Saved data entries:
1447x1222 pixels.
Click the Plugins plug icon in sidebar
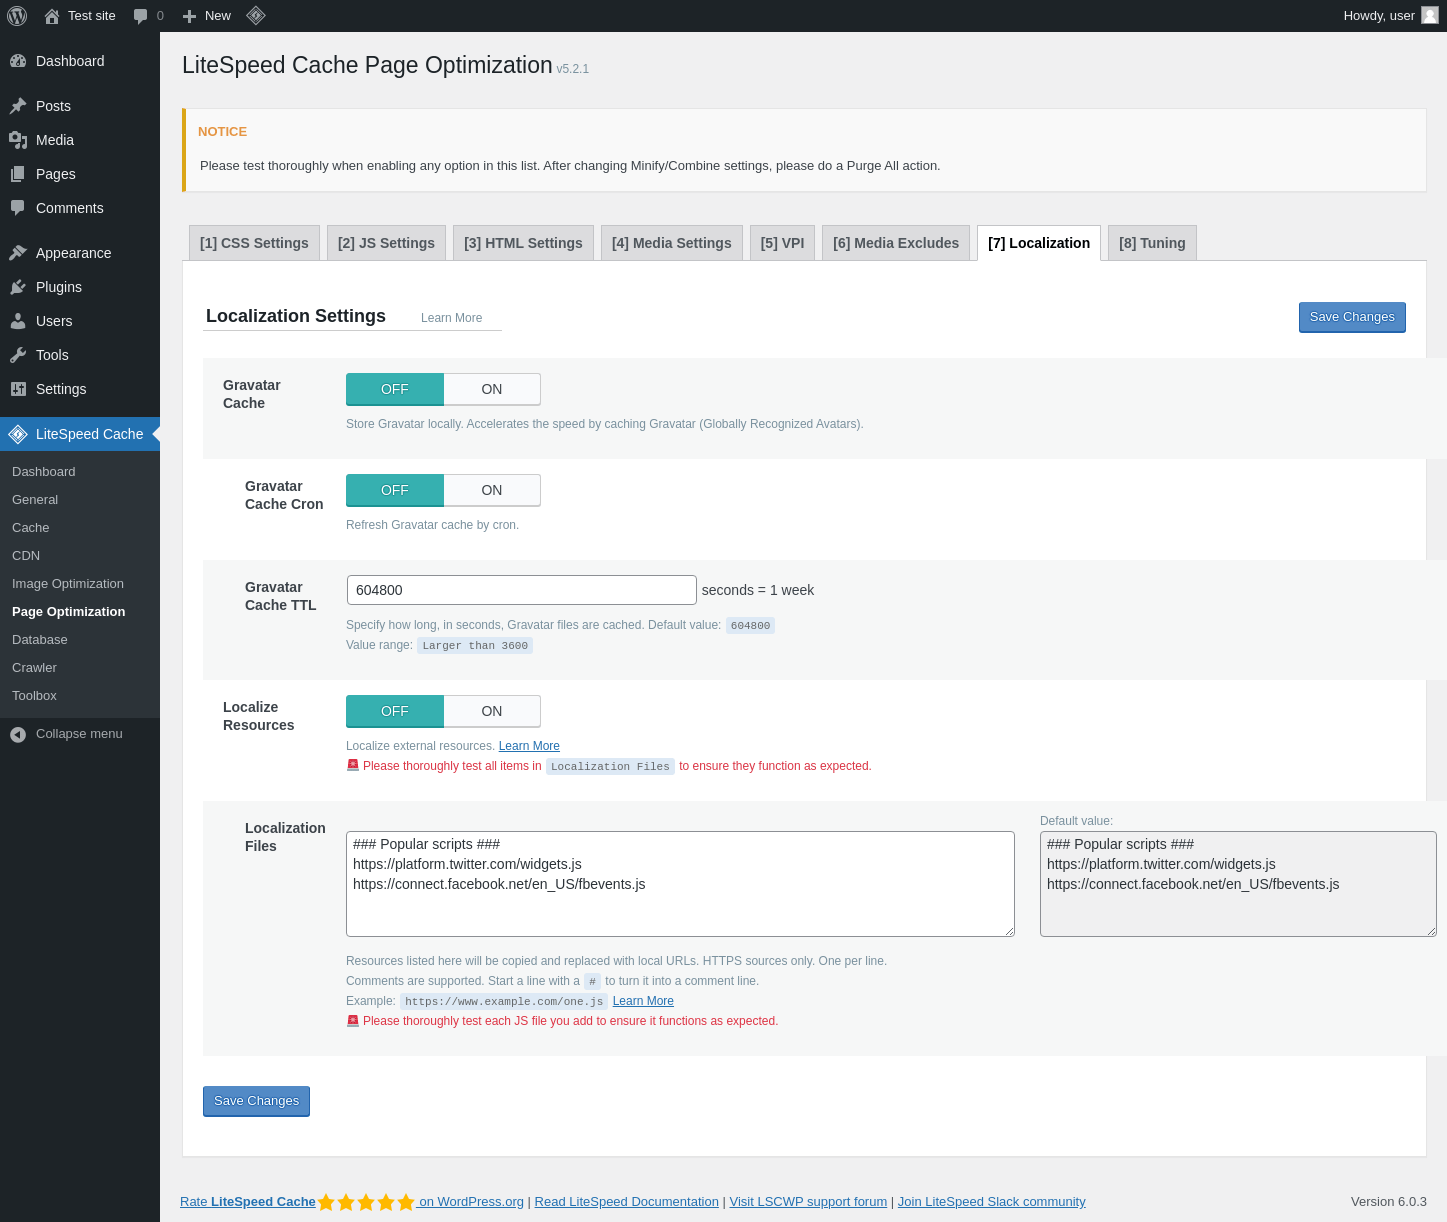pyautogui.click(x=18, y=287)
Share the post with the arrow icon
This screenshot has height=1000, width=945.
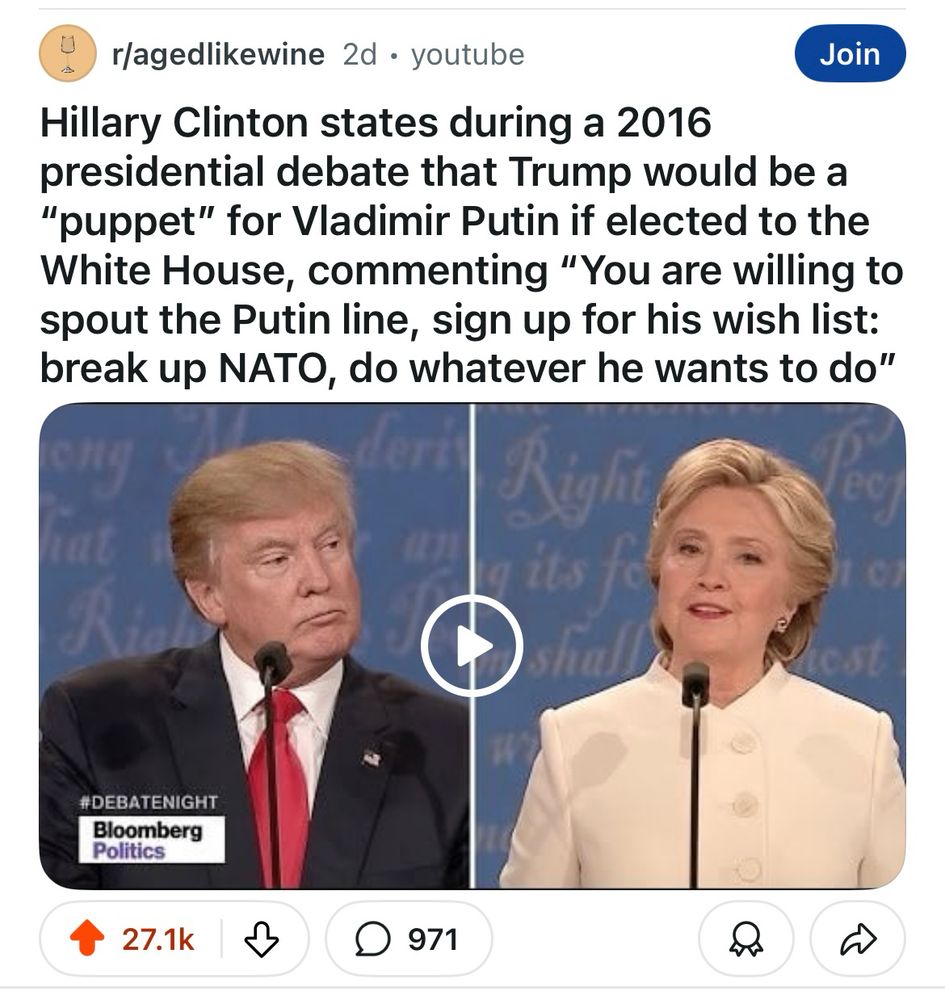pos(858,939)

AIM OF THE EXERCISE: List each line of the material that contains the word "icon". Case matters.

EXERCISE RESULT:
Click the Plugins plug icon in sidebar
Share the post with the arrow icon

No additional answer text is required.